Screenshot grounding data
•••
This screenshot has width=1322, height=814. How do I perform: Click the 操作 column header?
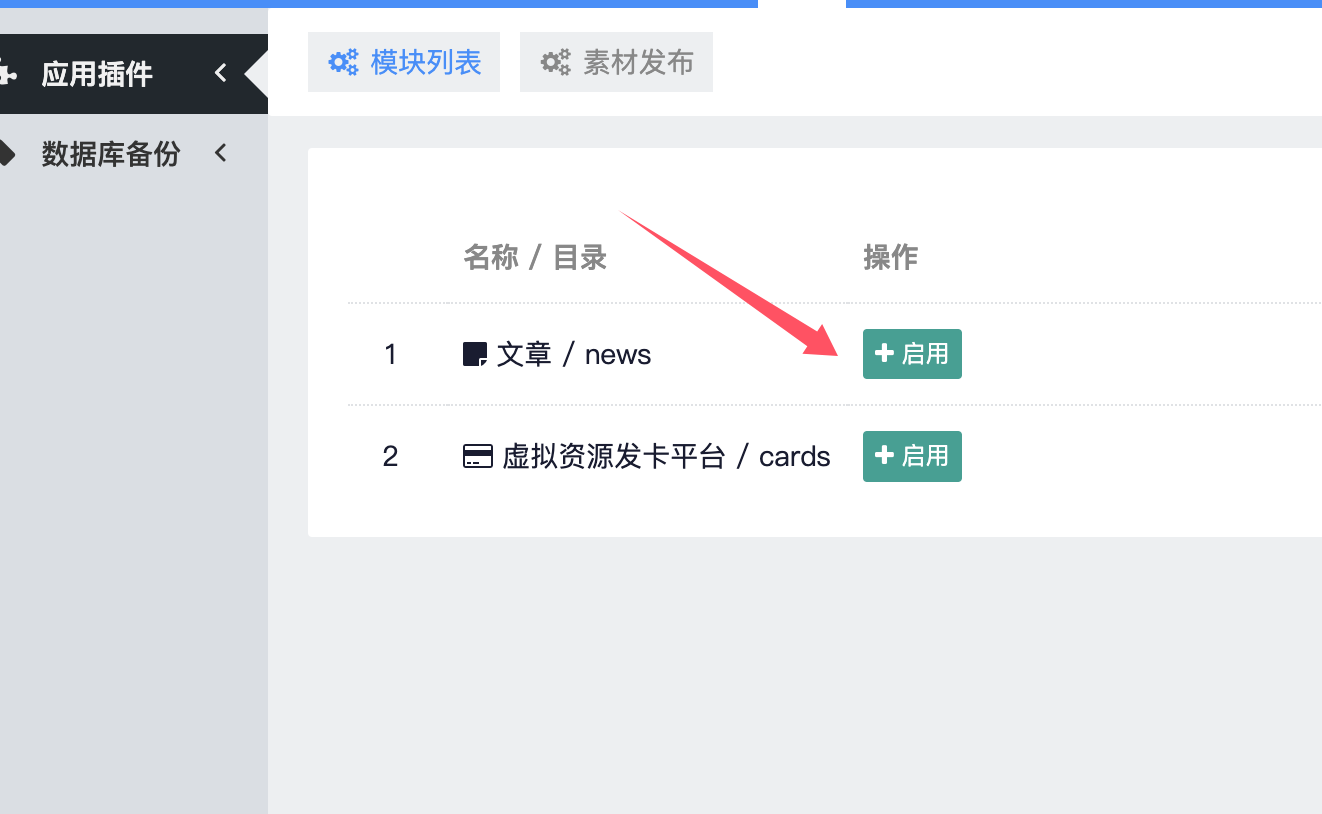[890, 258]
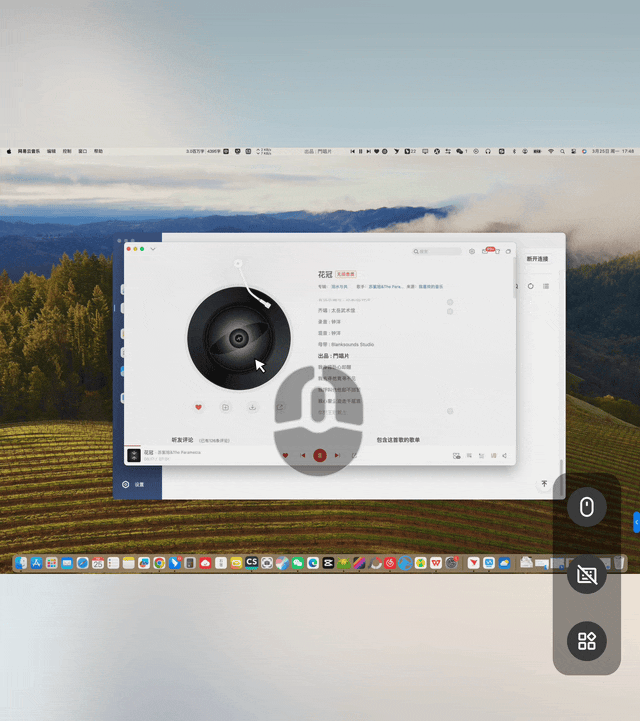Toggle the heart favorite in bottom player bar

coord(286,455)
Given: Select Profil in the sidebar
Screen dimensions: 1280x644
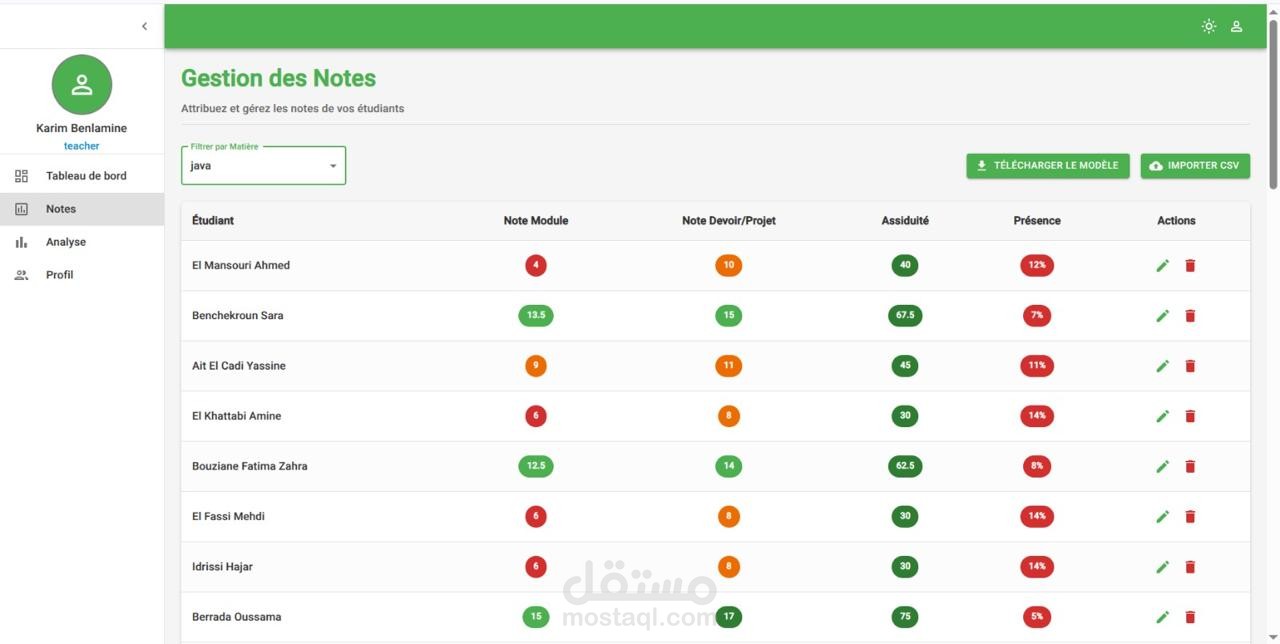Looking at the screenshot, I should [x=60, y=275].
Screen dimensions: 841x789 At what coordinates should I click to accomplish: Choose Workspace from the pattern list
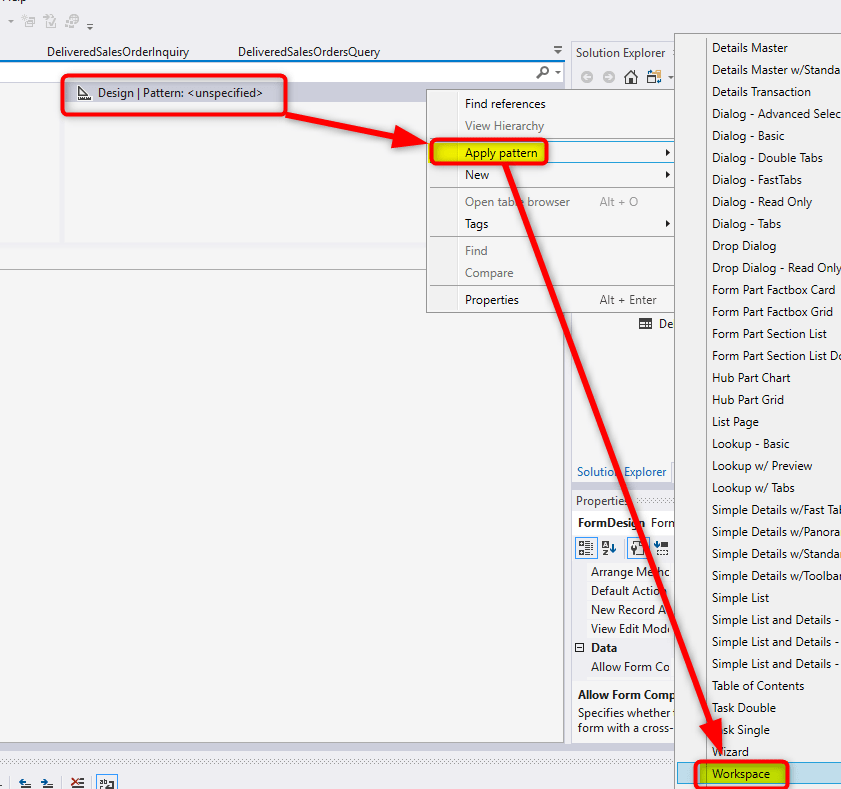click(x=740, y=774)
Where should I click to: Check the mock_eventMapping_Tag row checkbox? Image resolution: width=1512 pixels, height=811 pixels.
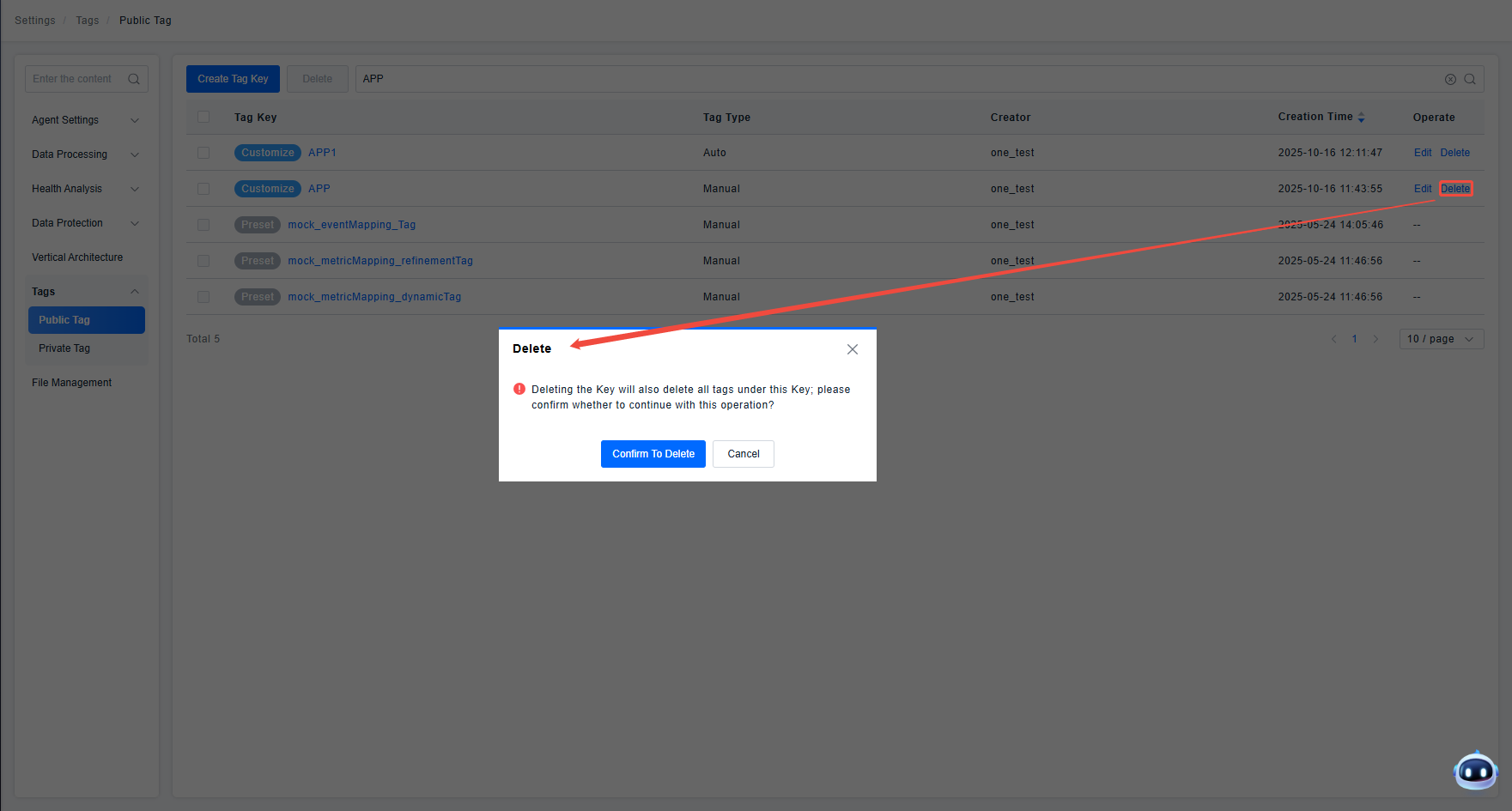pyautogui.click(x=203, y=225)
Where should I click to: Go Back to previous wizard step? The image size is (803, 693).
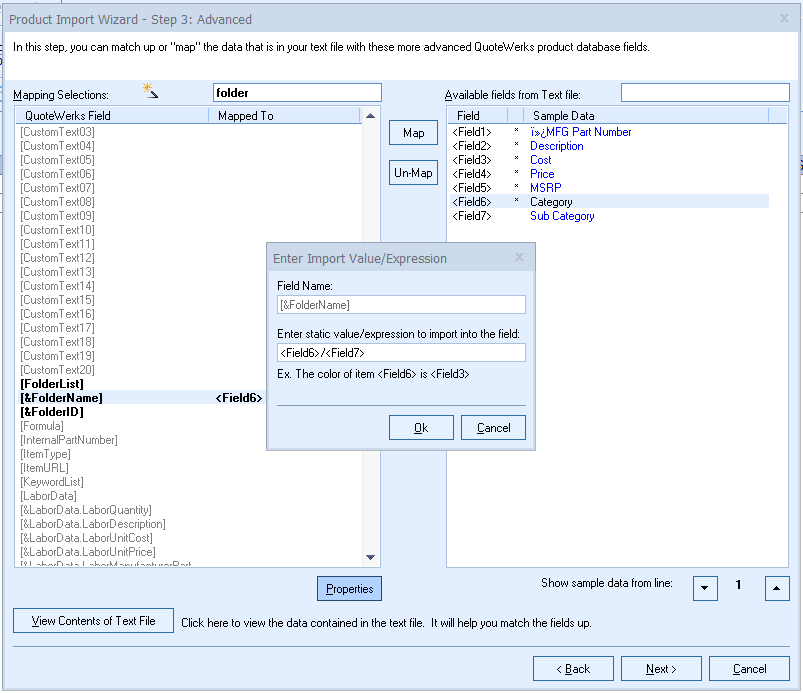[x=573, y=669]
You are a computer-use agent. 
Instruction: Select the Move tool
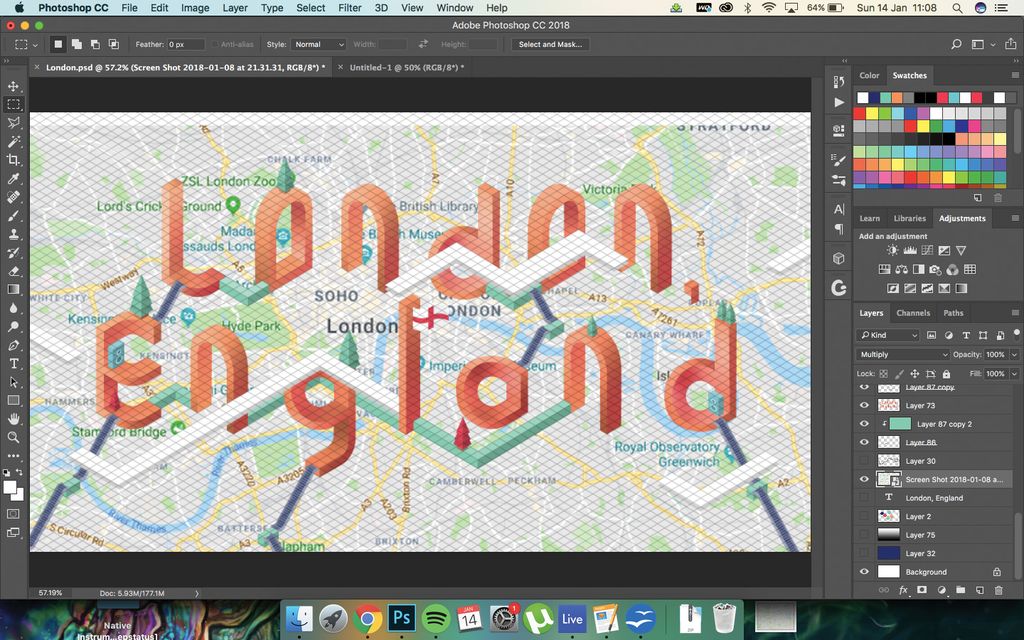13,86
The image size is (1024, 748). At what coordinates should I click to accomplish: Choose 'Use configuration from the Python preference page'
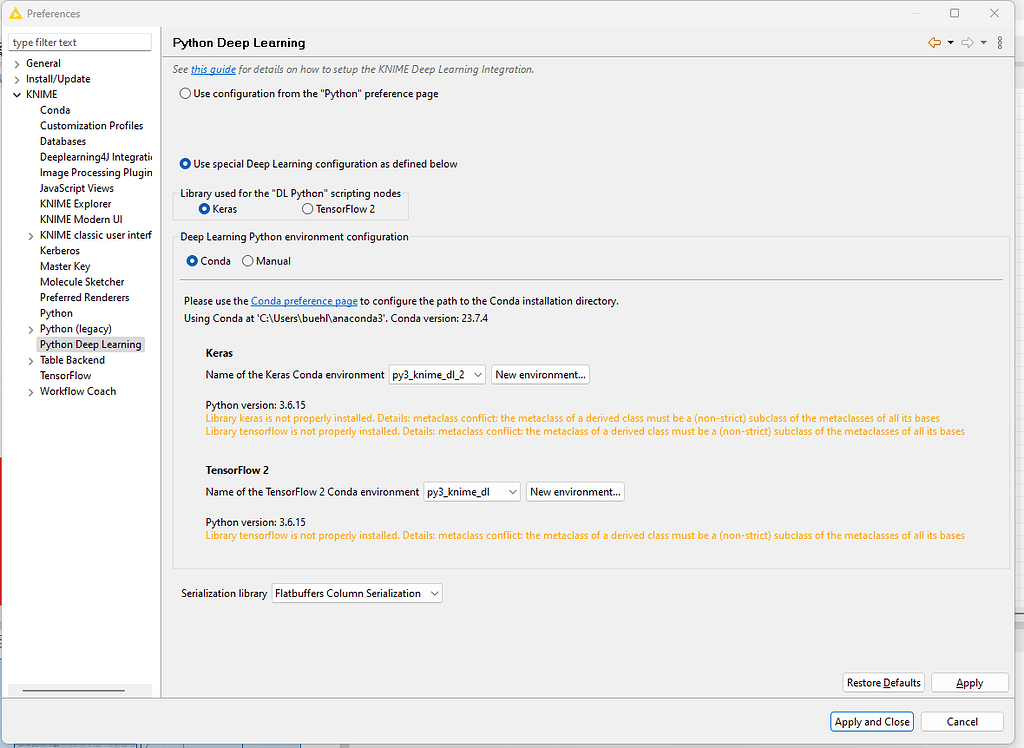point(185,93)
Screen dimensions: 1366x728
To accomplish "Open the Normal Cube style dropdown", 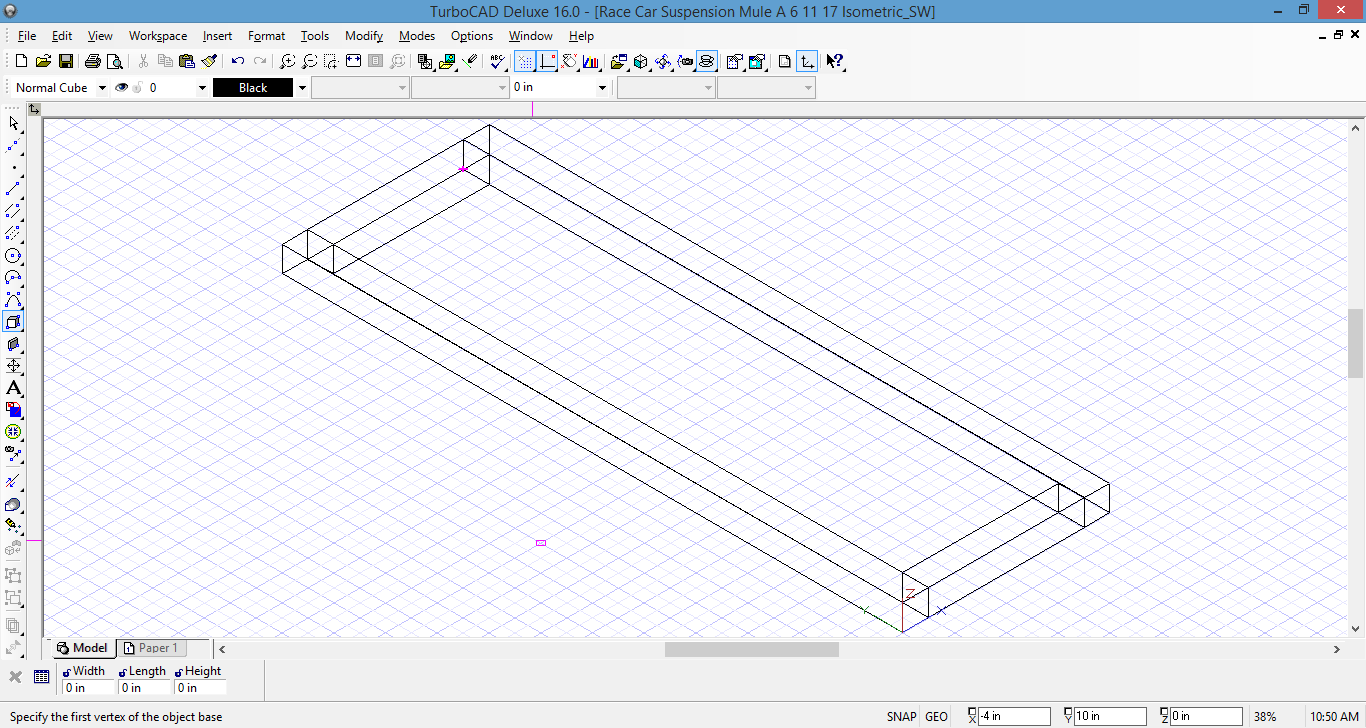I will [x=100, y=87].
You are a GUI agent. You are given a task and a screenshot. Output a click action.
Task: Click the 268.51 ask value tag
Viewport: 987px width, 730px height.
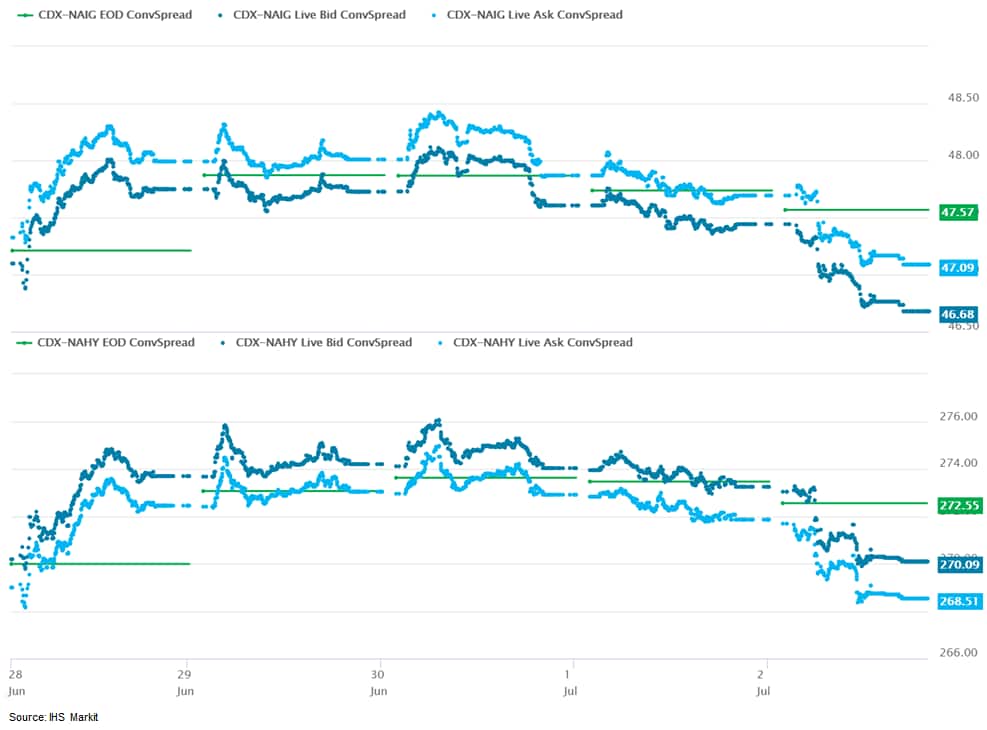958,600
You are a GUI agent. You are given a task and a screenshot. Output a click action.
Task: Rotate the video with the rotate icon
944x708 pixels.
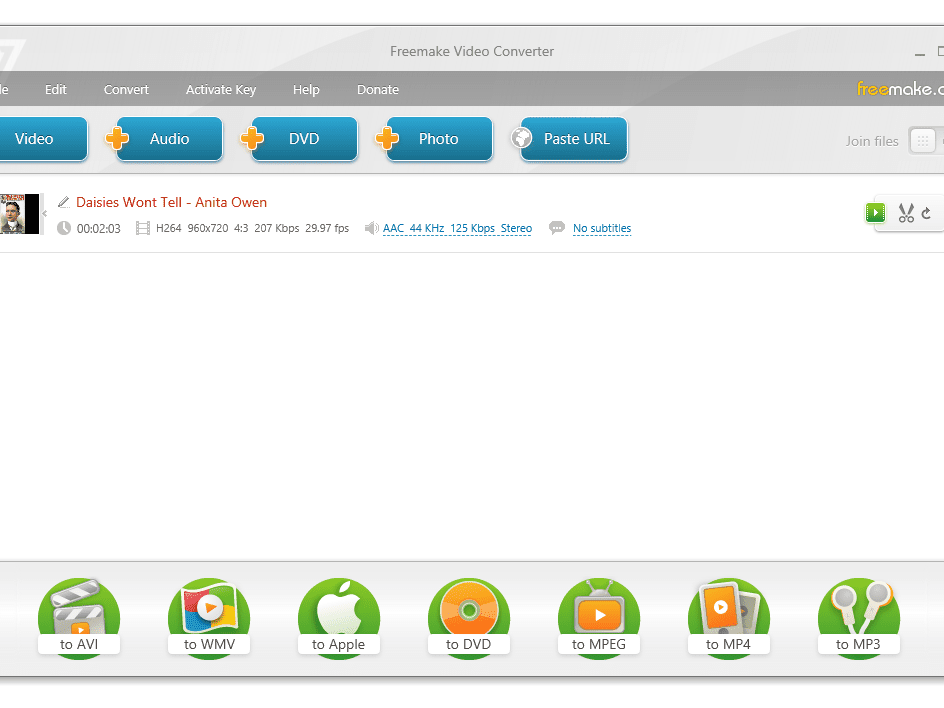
•••
**Work to complete:**
Exactly the lines from the line that contains "Task: Rotate the video with the rotate icon" through the last line above, and no other lines, must be output, with pictures excluded.

**Answer for this exercise:**
Task: Rotate the video with the rotate icon
944x708 pixels.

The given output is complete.